▸ Given records:

##############################

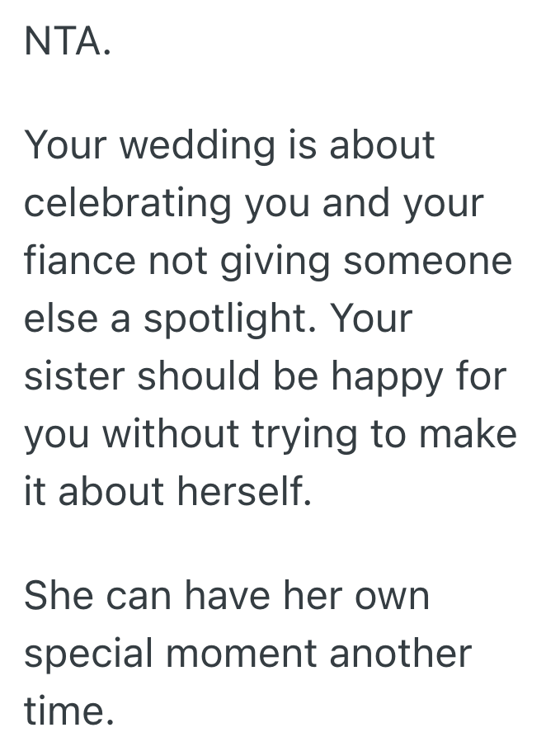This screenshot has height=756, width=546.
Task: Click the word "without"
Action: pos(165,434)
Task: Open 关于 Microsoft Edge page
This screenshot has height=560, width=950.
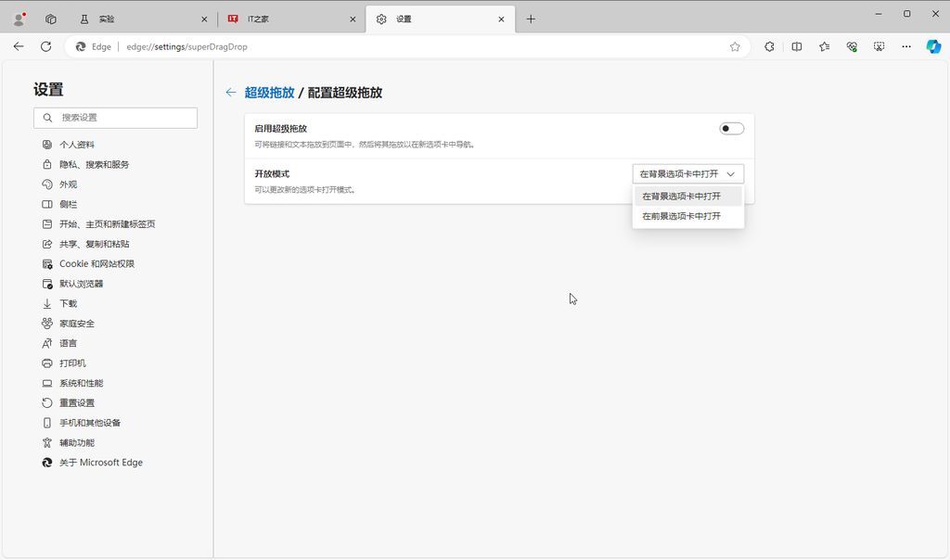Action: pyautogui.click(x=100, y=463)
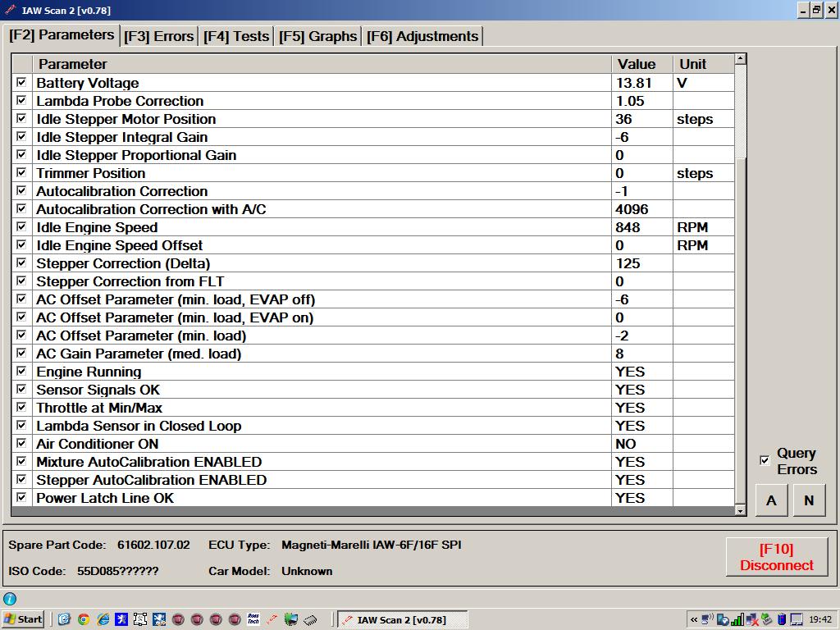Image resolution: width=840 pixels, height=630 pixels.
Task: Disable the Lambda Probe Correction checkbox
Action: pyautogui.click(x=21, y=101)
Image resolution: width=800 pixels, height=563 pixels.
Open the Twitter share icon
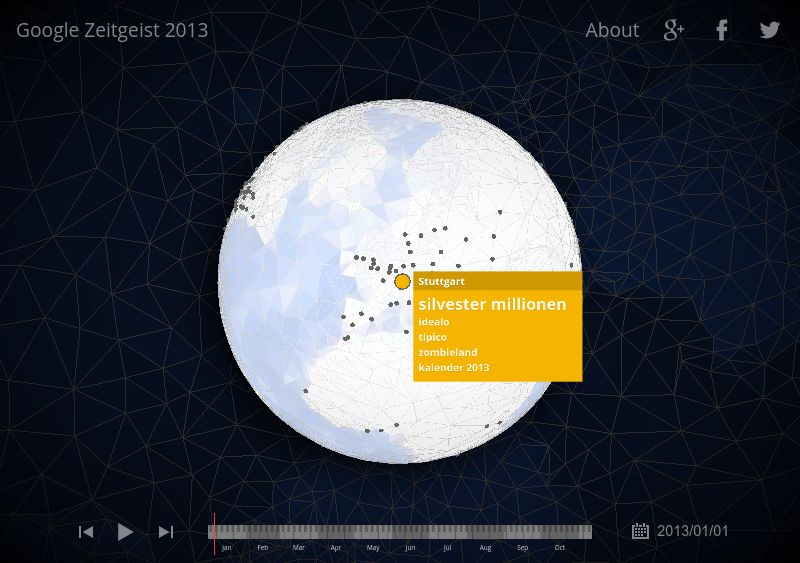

##############################

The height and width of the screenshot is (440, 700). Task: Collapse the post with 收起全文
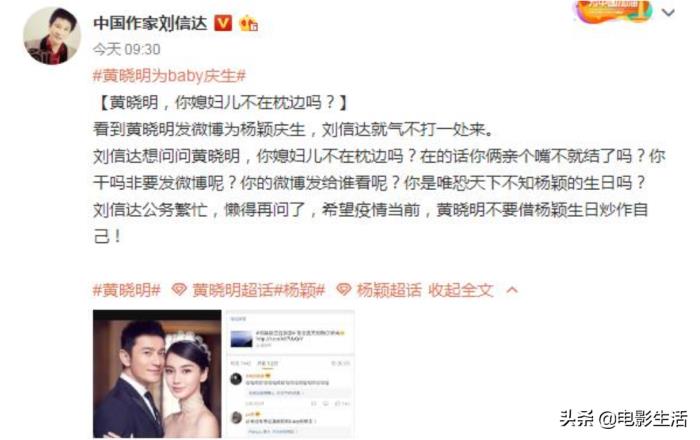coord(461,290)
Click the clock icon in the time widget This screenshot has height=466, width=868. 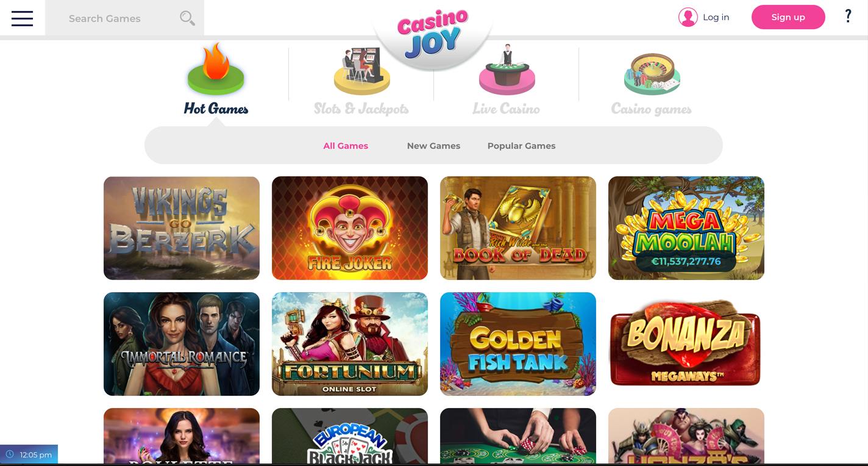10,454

##############################

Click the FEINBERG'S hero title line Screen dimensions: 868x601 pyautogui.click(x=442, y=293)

##############################

In the listing above, find the line with "Image resolution: width=800" and the line with "Open the Twitter share icon", then print exactly those lines and every line between them.

Image resolution: width=800 pixels, height=563 pixels.
Open the Twitter share icon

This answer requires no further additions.